- [TASK]:
Scale the part of the material that opens at its start and closes with the line containing "coord(25,574)". Write all of it again, requests included, with each coordinate in the answers multiplied by 1.5 and rounded to a whole number (halves up), and leave the pictures out.

- [DATA EXCERPTS]:
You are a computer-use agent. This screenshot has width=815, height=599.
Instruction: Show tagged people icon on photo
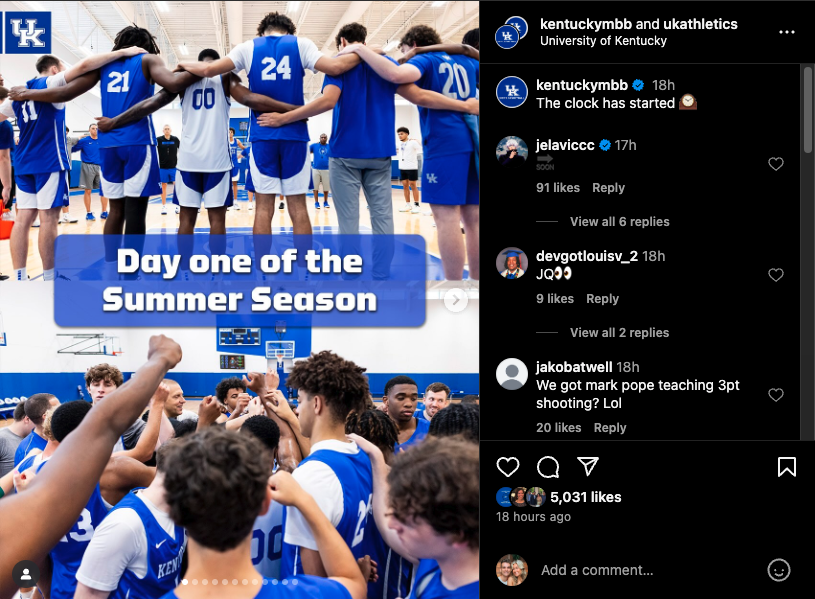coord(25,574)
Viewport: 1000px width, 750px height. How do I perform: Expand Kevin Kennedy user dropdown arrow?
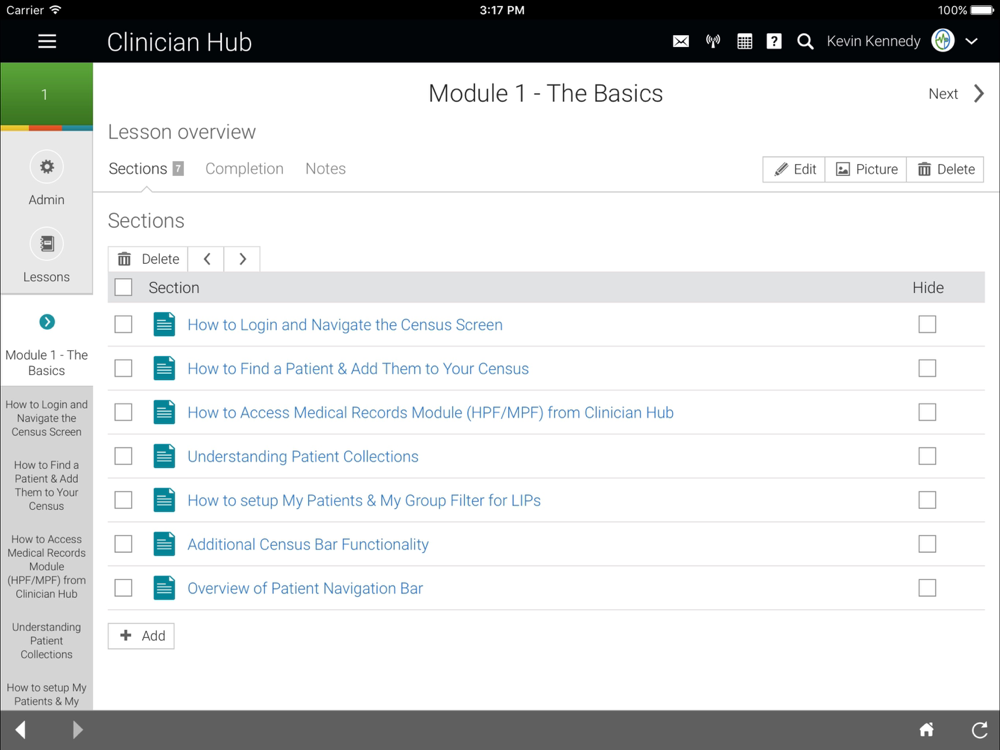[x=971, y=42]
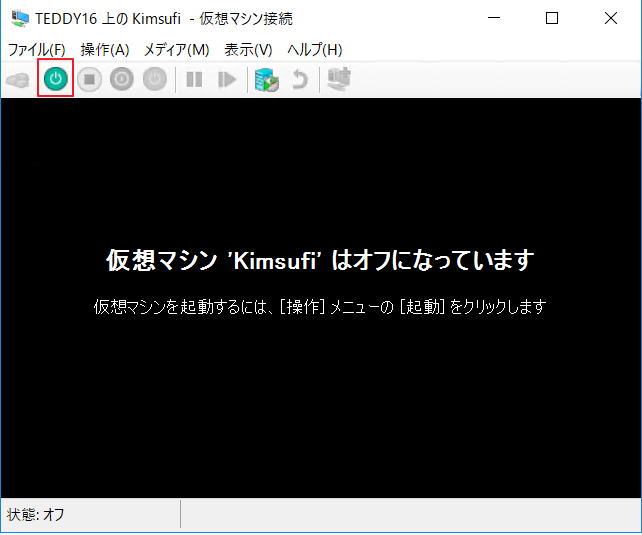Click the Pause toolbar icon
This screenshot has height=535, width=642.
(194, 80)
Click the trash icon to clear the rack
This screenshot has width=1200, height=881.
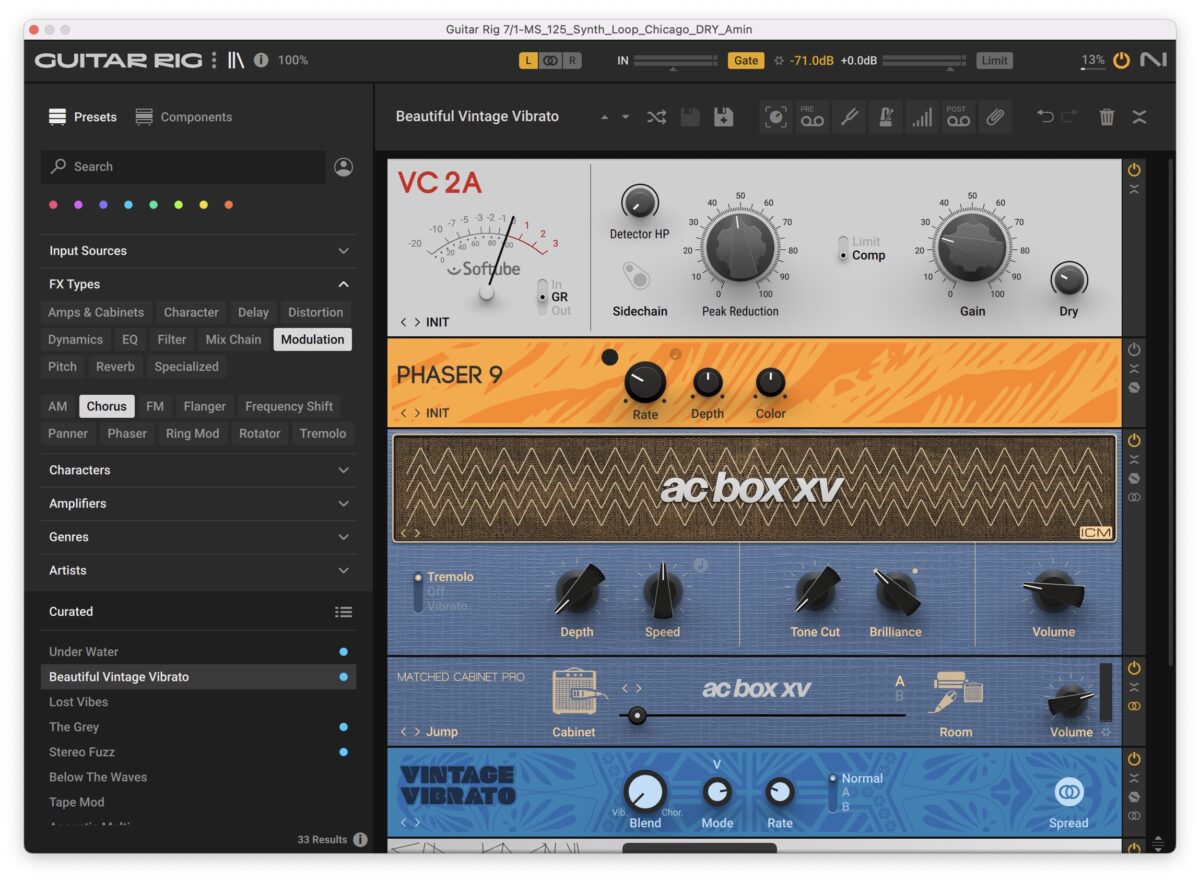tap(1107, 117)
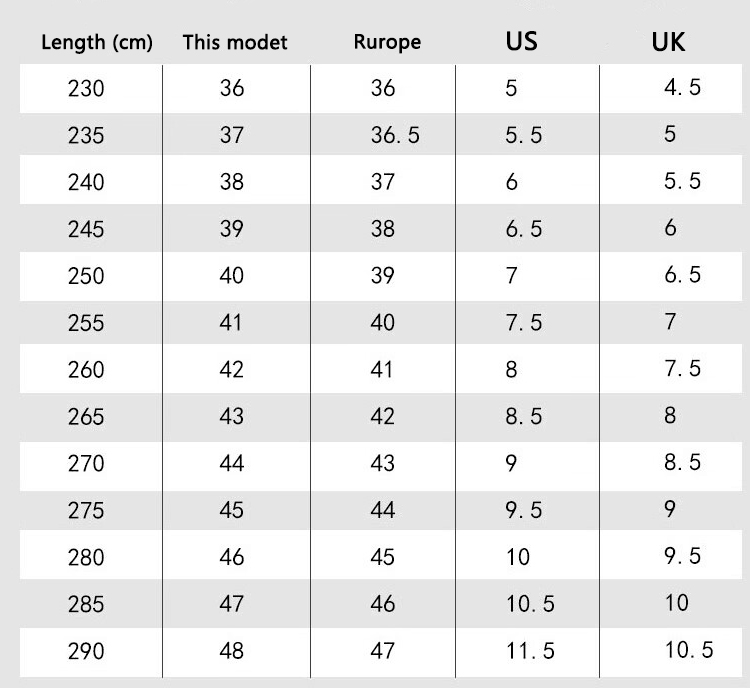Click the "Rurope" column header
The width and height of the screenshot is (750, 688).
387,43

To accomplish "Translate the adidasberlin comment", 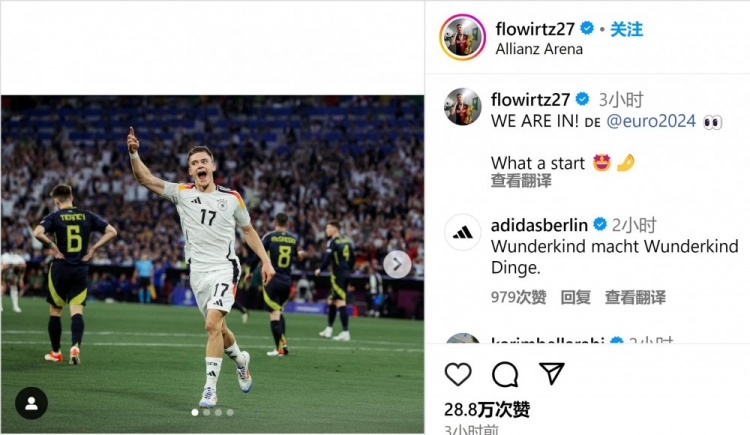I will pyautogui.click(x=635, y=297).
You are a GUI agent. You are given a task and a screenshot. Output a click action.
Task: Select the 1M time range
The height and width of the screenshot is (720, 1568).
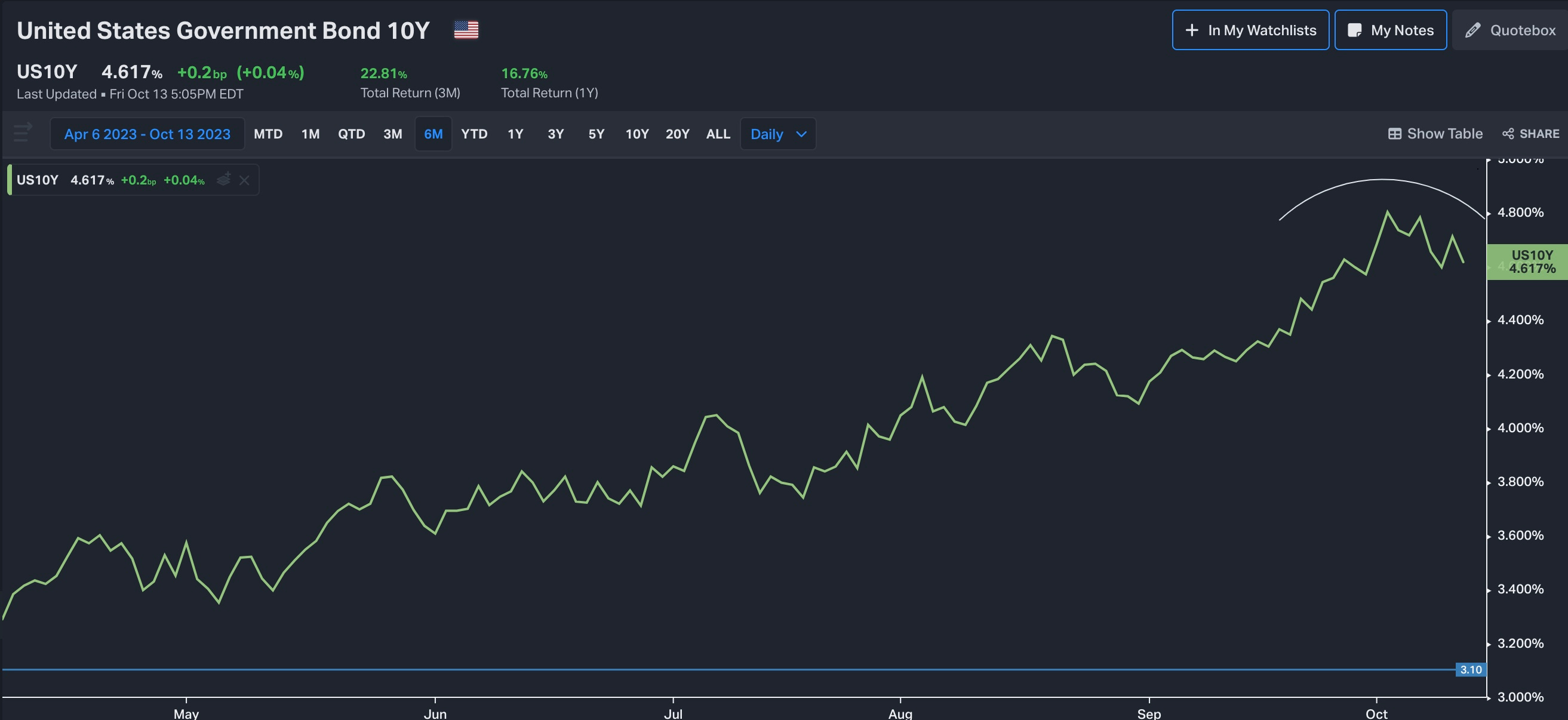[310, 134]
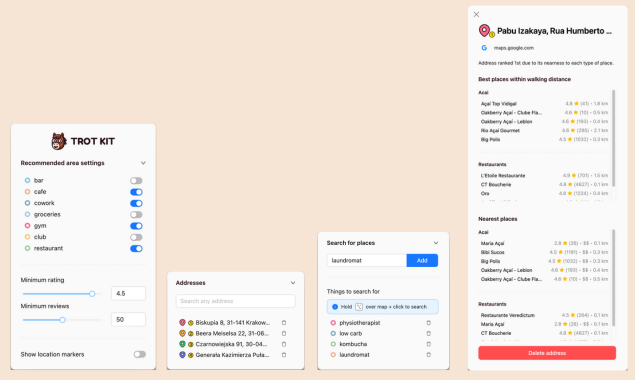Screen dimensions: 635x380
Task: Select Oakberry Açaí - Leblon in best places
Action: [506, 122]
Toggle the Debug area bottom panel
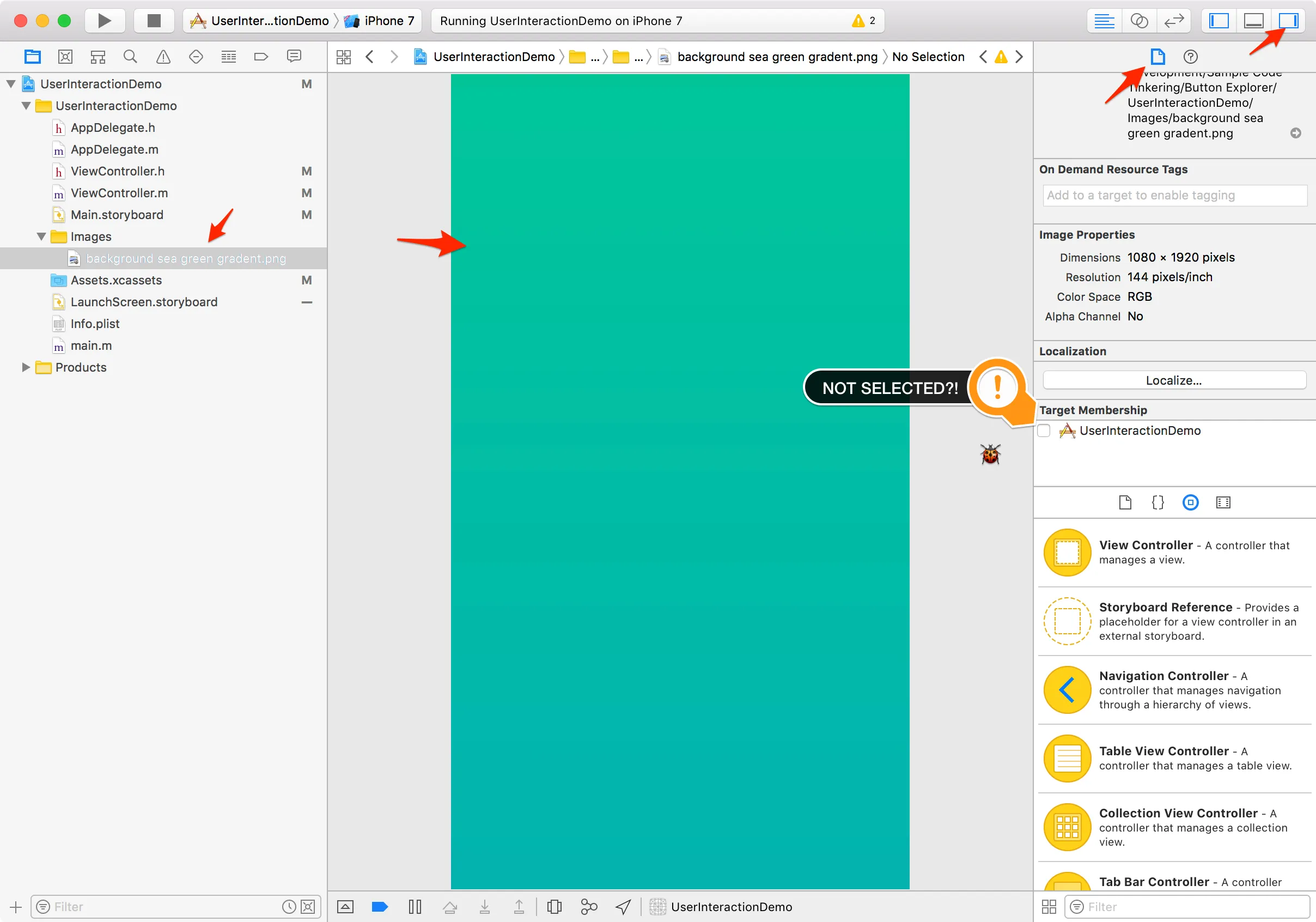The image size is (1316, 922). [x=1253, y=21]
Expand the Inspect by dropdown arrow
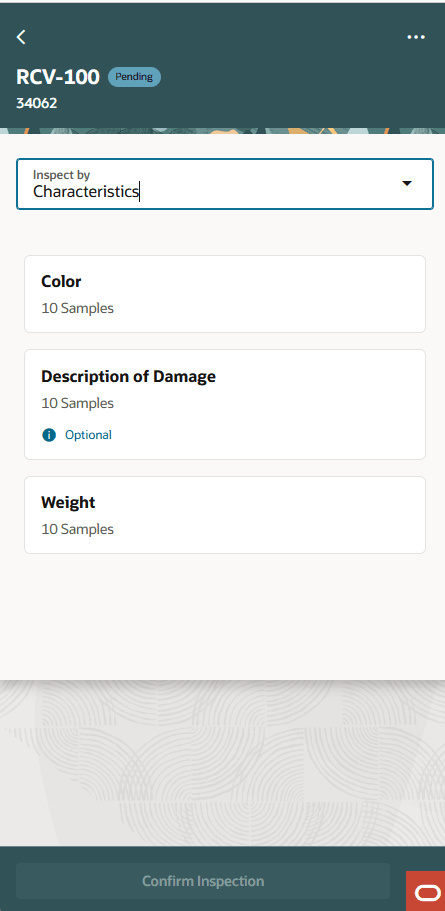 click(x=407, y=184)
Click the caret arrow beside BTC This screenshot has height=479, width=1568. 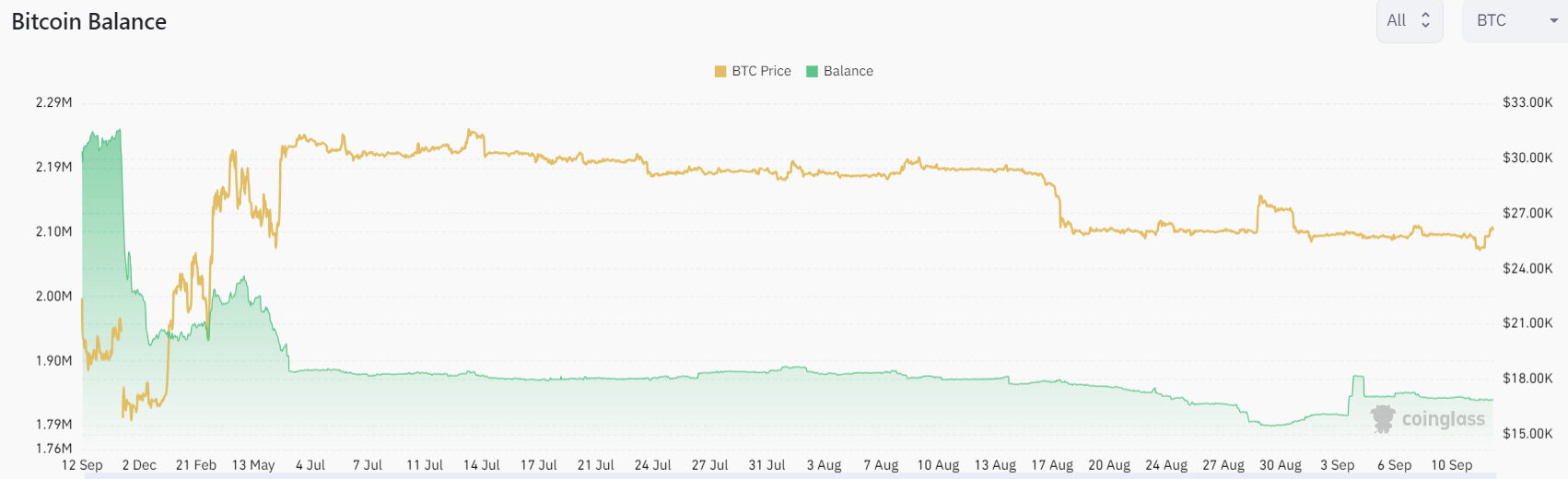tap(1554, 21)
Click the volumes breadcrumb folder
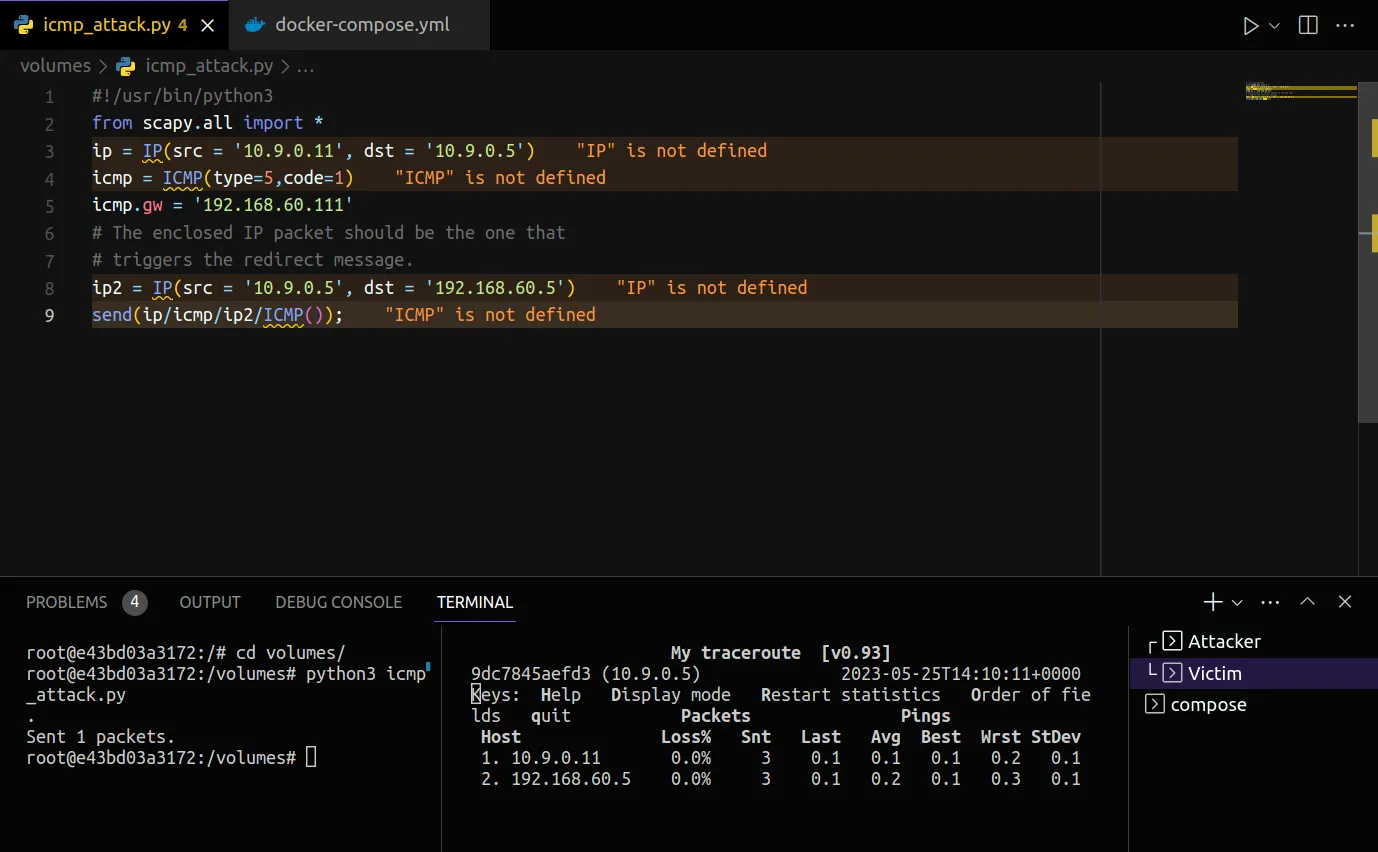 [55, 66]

- [THE SOLUTION]:
You are a computer-use agent. This screenshot has width=815, height=599.
Instruction: Show tagged people icon on photo
coord(38,861)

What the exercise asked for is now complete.